Pentingnya Kenaikan Anggaran KUR 2025 untuk Penyaluran yang Tepat

by -141 Views

Anggota Komisi VII DPR RI dari Fraksi Gerindra, Bambang Haryo Soekartono, mengapresiasi kebijakan pemerintah yang menaikkan anggaran Kredit Usaha Rakyat (KUR) menjadi Rp300 triliun pada tahun 2025, dari Rp280 triliun pada tahun 2024. Kebijakan ini menunjukkan komitmen pemerintah dalam mendukung Usaha Mikro, Kecil, dan Menengah (UMKM) sebagai pilar utama pertumbuhan ekonomi nasional. Bambang Haryo menekankan pentingnya penyaluran KUR yang tepat sasaran, dengan usulan agar Kementerian UMKM memainkan peran penting dalam distribusi KUR, bukan hanya bergantung pada perbankan.

Skema penyaluran KUR harus lebih memprioritaskan usaha ultra mikro, mikro, dan kecil dengan bunga rendah, untuk mendorong pertumbuhan sektor tersebut. Koordinasi dengan Kementerian UMKM diharapkan dapat memperluas jangkauan penyaluran KUR. Bambang Haryo menyoroti tingkat suku bunga KUR yang harus lebih rendah dibandingkan bunga perbankan, dengan menekankan bahwa perbankan seharusnya tidak perlu khawatir terhadap risiko gagal bayar.

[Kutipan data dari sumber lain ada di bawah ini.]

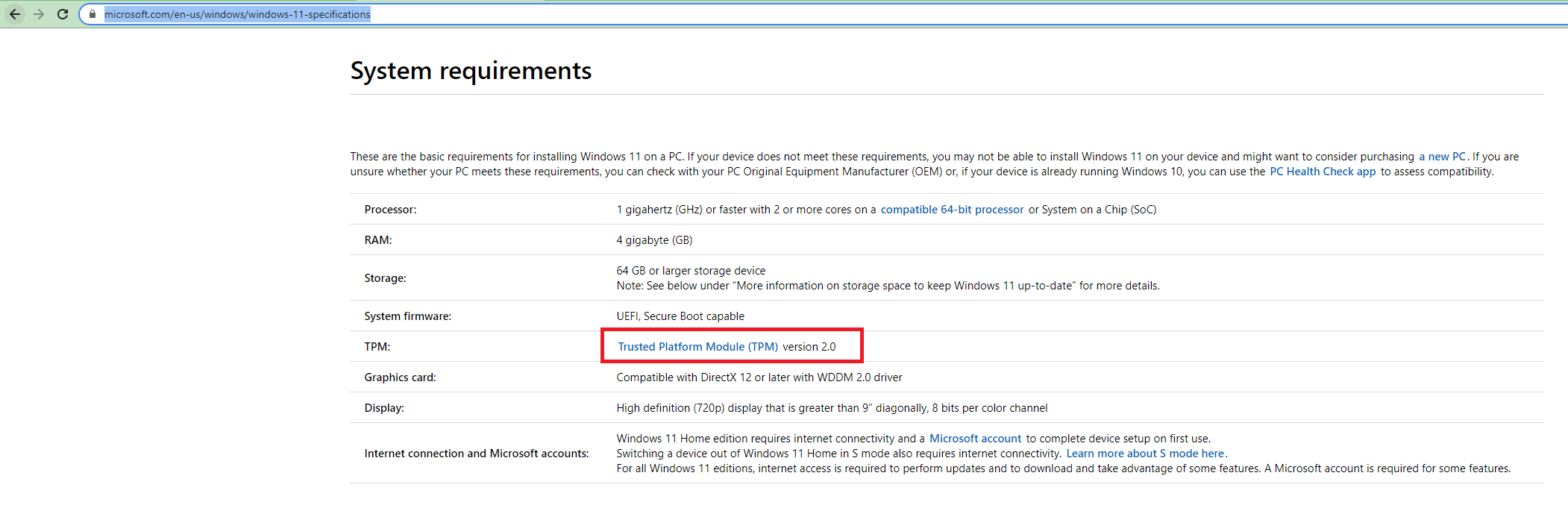1568x511 pixels.
Task: Open the compatible 64-bit processor link
Action: click(x=952, y=210)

Disamping itu, Bambang Haryo juga mengkritisi persyaratan agunan yang sulit bagi calon nasabah KUR, meminta fleksibilitas lebih dari perbankan dalam hal tersebut. Dia menyarankan agar KUR diberikan kepada pedagang pasar untuk mengurangi ketergantungan pada rentenir. Belajar dari kebijakan Malaysia, Bambang Haryo menyoroti pentingnya mendukung UMKM dengan suku bunga rendah dan pembebasan pajak.

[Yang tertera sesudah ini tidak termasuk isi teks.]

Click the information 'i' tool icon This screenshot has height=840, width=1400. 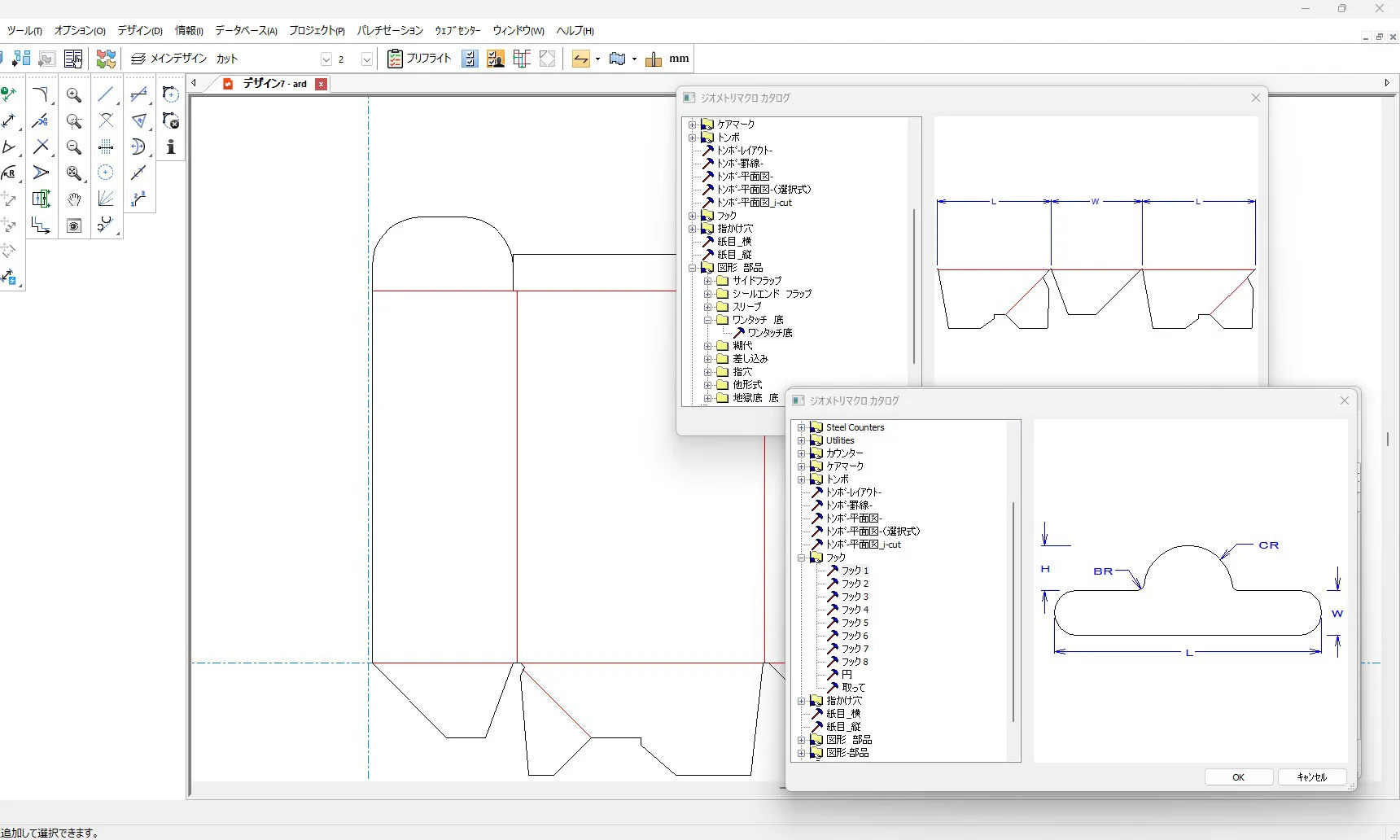point(171,147)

Menurut Bambang Haryo, UMKM memiliki peran yang signifikan dalam pertumbuhan ekonomi Indonesia sebagai penyumbang terbesar terhadap Produk Domestik Bruto (PDB) dan penyerap tenaga kerja. Dia mengharapkan alokasi anggaran yang cukup bagi Kementerian UMKM untuk membina dan mengawasi UMKM di Indonesia. Jika UMKM berkembang, mereka memiliki potensi besar dalam mendorong pertumbuhan ekonomi Indonesia menuju target 8 persen yang diinginkan Presiden RI, Prabowo Subianto.